■ RECORDS SHOWN
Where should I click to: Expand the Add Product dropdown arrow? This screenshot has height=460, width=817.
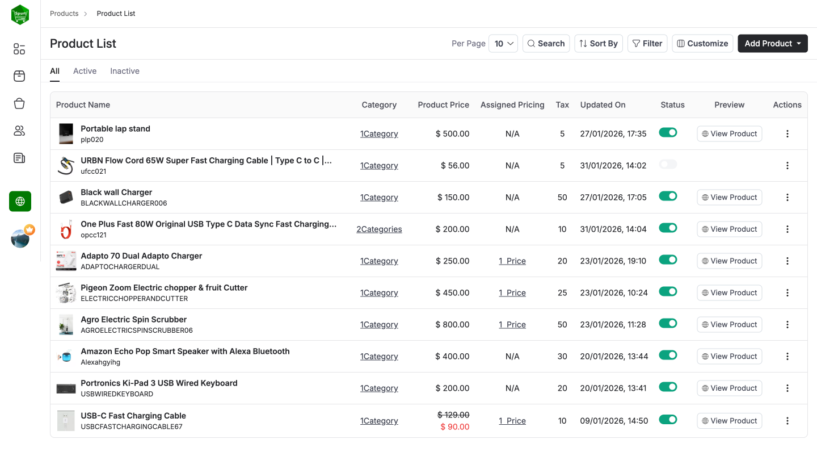coord(798,43)
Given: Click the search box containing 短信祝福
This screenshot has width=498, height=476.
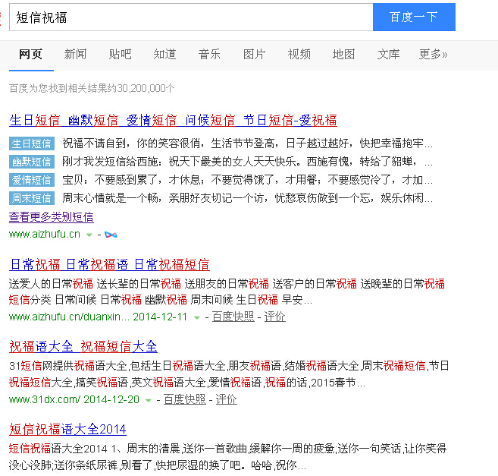Looking at the screenshot, I should point(191,17).

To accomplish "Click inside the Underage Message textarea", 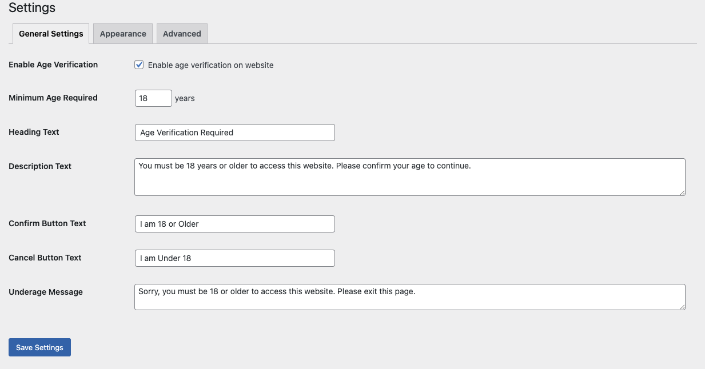I will click(409, 297).
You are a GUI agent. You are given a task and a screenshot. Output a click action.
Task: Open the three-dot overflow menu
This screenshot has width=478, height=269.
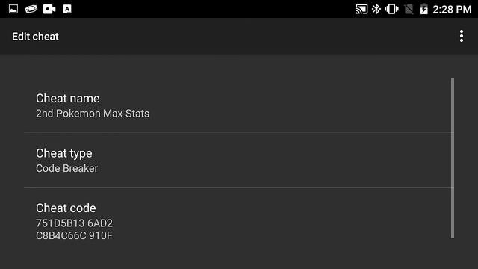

■ TASK DETAILS
Every line from the one with "You are a GUI" to the end of the records above should be restated word for word, and no picture belongs in the copy.

■ PROBLEM SOLUTION
You are a GUI agent. You are given a task and a screenshot. Output a click action.
Task: Open the three-dot overflow menu
This screenshot has width=478, height=269.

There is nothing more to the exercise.